Consigna breve :: Reproduzca al pie de la letra, del texto sobre la denuncia de Parques Nacionales en Ñirihuau, todo el pasaje que va desde "Es el concepto" hasta "con comunidades indígenas.".

Fragmento de lectura ::

+---+

"No es posible desconocer que en nuestro territorio, en tiempos posteriores a la proclamación de la Independencia, lejos de proceder de modo acorde a ésta, se ha continuado son su obra (la del orden colonial) de depredación y genocidio, no sólo por omisión sino también por acción violenta y abierta. Tiempo es de corregir esta sangrienta mancha de incoherencia entre la Independencia proclamada y la realmente realizada". Eugenio Raúl Zaffaroni, integrante de la Corte Suprema de la Nación.
Es el concepto de pueblo el que está ausente en el análisis que hace Parques Nacionales a la hora de justificar su denuncia por usurpación en Ñirihuau. Esa carencia no es atribuible exclusivamente a la repartición, ya que la incorporación de los derechos indígenas a las legislaciones nacionales implicó un auténtico “cambio de orientación en la aplicación del derecho”[1] que todavía no termina de digerir la multitud de jueces, legisladores y funcionarios que toman decisiones en nombre del Estado argentino. Pero sí es cuestionable que 12 años después de la ratificación por parte de la República Argentina del Convenio 169 de la Organización Internacional del Trabajo (OIT), las distintas instancias estatales echen mano a la legislación ordinaria cada vez que se suscita un conflicto con comunidades indígenas.
En el mensaje de prensa que dio a conocer días atrás, la Administració n de Parques Nacionales (APN) argumenta que reconoció a partir de 2000 “el derecho de las comunidades de pueblos originarios situadas dentro de la jurisdicción de tal organismo, en concordancia con el marco jurídico nacional e internacional en materia de derecho de estos pueblos”. Si tal aseveración fuera válida, la APN debería saber que el Convenio 169 de la OIT, operativo en el derecho argentino, se aplica a los pueblos, no solamente a (algunas de) sus comunidades. En consecuencia, los postulados de esa norma tienen validez para el “lof Inkayal Walmapu Mew”, ya que éste se define como integrante del pueblo mapuche. Para la “concordancia con el marco jurídico nacional e internacional” , poco importa que la comunidad en conflicto se encuentre fuera o dentro de la jurisdicción de la APN o que forme parte otra instancia organizativa mapuche.

+---+

Datos sin procesar ::
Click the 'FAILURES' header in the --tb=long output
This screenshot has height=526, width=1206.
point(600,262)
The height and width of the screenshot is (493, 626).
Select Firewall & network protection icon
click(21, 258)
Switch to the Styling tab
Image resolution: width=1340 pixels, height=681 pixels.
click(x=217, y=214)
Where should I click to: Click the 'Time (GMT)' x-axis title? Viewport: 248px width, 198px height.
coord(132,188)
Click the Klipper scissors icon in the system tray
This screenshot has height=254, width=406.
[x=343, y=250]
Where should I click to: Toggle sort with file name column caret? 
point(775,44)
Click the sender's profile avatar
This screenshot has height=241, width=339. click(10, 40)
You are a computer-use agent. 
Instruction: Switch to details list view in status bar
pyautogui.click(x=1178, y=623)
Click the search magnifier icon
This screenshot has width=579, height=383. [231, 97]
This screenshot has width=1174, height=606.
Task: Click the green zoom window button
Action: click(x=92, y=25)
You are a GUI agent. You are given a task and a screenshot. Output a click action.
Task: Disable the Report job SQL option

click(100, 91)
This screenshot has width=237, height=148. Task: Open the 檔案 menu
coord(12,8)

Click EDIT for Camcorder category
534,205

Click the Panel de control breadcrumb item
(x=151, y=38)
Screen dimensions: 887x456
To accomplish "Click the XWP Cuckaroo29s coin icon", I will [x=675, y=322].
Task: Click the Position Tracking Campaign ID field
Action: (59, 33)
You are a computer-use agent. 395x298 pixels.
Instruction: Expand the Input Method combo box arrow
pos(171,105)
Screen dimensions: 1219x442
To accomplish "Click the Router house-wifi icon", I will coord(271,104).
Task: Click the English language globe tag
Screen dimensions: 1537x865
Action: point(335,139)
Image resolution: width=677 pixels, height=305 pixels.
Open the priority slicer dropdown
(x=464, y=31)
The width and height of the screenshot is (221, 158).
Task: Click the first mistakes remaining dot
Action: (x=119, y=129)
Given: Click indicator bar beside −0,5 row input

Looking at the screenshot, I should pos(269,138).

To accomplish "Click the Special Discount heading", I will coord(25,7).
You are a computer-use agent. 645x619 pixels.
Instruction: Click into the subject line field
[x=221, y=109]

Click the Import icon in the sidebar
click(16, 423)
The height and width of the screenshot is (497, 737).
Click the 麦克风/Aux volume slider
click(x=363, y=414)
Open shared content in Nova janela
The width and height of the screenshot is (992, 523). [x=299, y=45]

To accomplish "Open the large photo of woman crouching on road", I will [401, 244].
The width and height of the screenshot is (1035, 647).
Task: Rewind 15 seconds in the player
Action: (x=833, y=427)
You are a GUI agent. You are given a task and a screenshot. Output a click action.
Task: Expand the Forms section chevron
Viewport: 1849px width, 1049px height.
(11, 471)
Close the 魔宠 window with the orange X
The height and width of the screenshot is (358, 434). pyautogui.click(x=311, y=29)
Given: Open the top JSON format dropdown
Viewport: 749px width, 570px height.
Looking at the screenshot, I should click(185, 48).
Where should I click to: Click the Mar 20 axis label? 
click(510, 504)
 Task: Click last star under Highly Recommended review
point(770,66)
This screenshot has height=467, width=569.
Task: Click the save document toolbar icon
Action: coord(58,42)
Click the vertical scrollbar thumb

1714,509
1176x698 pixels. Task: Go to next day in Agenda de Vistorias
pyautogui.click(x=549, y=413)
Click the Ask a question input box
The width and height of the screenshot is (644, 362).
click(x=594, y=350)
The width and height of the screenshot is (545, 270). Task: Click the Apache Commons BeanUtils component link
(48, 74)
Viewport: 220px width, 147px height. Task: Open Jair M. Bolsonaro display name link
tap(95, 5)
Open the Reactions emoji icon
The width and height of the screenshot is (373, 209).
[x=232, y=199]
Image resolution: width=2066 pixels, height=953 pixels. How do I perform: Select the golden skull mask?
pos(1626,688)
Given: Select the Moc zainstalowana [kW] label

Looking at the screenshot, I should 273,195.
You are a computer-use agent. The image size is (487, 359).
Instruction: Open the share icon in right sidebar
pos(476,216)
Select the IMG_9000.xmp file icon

+---+

Solución del ejercicio ::
Es el concepto de pueblo el que está ausente en el análisis que hace Parques Nacionales a la hora de justificar su denuncia por usurpación en Ñirihuau. Esa carencia no es atribuible exclusivamente a la repartición, ya que la incorporación de los derechos indígenas a las legislaciones nacionales implicó un auténtico “cambio de orientación en la aplicación del derecho”[1] que todavía no termina de digerir la multitud de jueces, legisladores y funcionarios que toman decisiones en nombre del Estado argentino. Pero sí es cuestionable que 12 años después de la ratificación por parte de la República Argentina del Convenio 169 de la Organización Internacional del Trabajo (OIT), las distintas instancias estatales echen mano a la legislación ordinaria cada vez que se suscita un conflicto con comunidades indígenas.